### Enunciado
Escribe la continuación del texto sobre las emociones en la serie «Envidiosa», empezando justo después de su última oración.

Prensa Netflix
Cada época define qué emociones son legítimas y cuáles deberían esconderse. Las emociones siguen ocupando un territorio desigual en nuestras narrativas: algunas se celebran, otras se toleran y muchas se callan. La discusión que desató el estreno de la tercera temporada de la serie “Envidiosa” —una historia que sigue a Vicky, una mujer intensa, frontal y vulnerable, lista para asumir un nuevo capítulo en su vida (una relación más sólida, un crecimiento profesional como arquitecta y hasta la posibilidad de convertirse en madre), pero cuyas inseguridades terminan dinamitando cada uno de esos planes; y, por otro lado, a Matías, su pareja, un hombre que por momentos parece más dispuesto a acompañar que lo que solemos ver en pantalla— no habla solo de una ficción, sino de cómo interpretamos el afecto, la intensidad y la vulnerabilidad en cualquier vínculo.

### Material listado
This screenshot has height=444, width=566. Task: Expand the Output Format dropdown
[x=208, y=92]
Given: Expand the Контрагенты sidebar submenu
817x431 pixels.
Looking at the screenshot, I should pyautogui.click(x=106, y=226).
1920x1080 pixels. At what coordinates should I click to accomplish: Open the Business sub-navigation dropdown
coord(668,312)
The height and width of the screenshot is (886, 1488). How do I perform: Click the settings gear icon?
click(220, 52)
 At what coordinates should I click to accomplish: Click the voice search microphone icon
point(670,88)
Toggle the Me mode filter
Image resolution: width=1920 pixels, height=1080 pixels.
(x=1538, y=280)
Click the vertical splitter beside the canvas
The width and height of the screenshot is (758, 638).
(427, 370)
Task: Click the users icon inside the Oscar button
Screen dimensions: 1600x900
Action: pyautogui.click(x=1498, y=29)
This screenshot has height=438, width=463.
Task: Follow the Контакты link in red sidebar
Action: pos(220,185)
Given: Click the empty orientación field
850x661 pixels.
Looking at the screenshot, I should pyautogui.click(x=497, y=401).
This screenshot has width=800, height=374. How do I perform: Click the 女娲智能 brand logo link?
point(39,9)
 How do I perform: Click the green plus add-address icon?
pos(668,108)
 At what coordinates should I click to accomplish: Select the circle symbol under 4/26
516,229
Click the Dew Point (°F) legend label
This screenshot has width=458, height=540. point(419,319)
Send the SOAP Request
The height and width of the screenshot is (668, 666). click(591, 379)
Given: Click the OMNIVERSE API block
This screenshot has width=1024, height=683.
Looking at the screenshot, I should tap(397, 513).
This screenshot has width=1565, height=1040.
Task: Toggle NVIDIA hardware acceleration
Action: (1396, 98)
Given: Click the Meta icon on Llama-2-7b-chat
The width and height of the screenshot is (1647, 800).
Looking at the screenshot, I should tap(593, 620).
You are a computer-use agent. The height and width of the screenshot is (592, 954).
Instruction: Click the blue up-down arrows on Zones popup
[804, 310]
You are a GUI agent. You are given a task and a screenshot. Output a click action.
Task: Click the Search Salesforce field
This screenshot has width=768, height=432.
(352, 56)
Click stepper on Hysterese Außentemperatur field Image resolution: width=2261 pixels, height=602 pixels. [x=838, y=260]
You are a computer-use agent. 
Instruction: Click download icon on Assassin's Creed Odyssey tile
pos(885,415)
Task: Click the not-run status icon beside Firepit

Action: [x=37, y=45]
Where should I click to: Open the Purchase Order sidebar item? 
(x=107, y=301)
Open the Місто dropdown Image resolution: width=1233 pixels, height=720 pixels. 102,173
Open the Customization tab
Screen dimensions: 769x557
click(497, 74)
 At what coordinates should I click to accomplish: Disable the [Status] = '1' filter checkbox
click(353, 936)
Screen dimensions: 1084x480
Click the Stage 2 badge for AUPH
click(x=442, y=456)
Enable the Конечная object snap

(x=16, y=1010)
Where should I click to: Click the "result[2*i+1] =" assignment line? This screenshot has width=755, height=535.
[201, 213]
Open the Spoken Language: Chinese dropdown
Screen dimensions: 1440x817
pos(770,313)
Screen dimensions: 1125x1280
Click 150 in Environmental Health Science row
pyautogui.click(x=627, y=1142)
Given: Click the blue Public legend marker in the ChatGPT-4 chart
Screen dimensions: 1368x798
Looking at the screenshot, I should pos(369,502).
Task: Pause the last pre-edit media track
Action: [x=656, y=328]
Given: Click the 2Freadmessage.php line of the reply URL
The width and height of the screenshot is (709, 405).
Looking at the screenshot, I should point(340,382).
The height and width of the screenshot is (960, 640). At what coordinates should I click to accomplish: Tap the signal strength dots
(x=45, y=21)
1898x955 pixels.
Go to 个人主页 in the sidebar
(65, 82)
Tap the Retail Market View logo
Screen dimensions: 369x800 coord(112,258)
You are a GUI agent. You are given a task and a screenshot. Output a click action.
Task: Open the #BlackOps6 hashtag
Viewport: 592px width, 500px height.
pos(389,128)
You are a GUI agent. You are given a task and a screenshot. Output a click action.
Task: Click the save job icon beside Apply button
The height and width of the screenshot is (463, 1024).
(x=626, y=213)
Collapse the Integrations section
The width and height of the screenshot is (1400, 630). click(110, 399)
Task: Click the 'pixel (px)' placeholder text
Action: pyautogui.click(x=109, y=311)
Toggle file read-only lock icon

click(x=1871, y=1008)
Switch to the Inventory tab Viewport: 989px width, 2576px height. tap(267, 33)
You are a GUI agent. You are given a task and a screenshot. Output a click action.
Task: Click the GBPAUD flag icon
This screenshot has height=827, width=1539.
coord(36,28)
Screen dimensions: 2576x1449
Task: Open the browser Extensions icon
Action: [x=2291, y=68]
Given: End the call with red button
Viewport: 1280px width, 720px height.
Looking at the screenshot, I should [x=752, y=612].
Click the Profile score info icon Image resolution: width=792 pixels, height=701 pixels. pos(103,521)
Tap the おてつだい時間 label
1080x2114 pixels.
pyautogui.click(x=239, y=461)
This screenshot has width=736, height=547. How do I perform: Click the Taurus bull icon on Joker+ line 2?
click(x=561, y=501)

### Resultado del ejercicio
En medio del furor por la nueva temporada, Carolina Aguirre (guionista de la serie) apuntó contra algunas fanáticas de Envidiosa que comentaban en redes sobre la personalidad de la protagonista, y escribió en su cuenta de Instagram un posteo que no hablaba de Vicky (el personaje de Griselda Siciliani), sino de nosotras. O mejor dicho, de lo que todavía esperamos —o exigimos— para que una mujer sea “querible”. Aguirre escribió: “Me matan de pena las minas que se enojan diciendo que Vicky es infumable y que es inverosímil que Matías la aguante. Una pareja no te aguanta, te elige“. Y enseguida, como quien señala un hilo suelto, agregó otro comentario mucho más revelador: nos parece casi ciencia ficción que un hombre sostenga emocionalmente.
La ficción no es Vicky: la ficción es creer que la capacidad de acompañar es una rareza masculina.
Captura de IG @aguirrecaro
¿Por qué nos sorprende tanto? ¿De dónde sale esa idea de que el sostén emocional es “natural” en una mujer pero casi un gesto heroico en un hombre? La respuesta no está en la serie, ni en la personalidad de sus personajes, sino en un sistema emocional que sigue educándonos por carriles separados. A ellos se les enseña a no sentir, a nosotras a no molestar. Dos tutorías distintas para la misma historia: la del silencio.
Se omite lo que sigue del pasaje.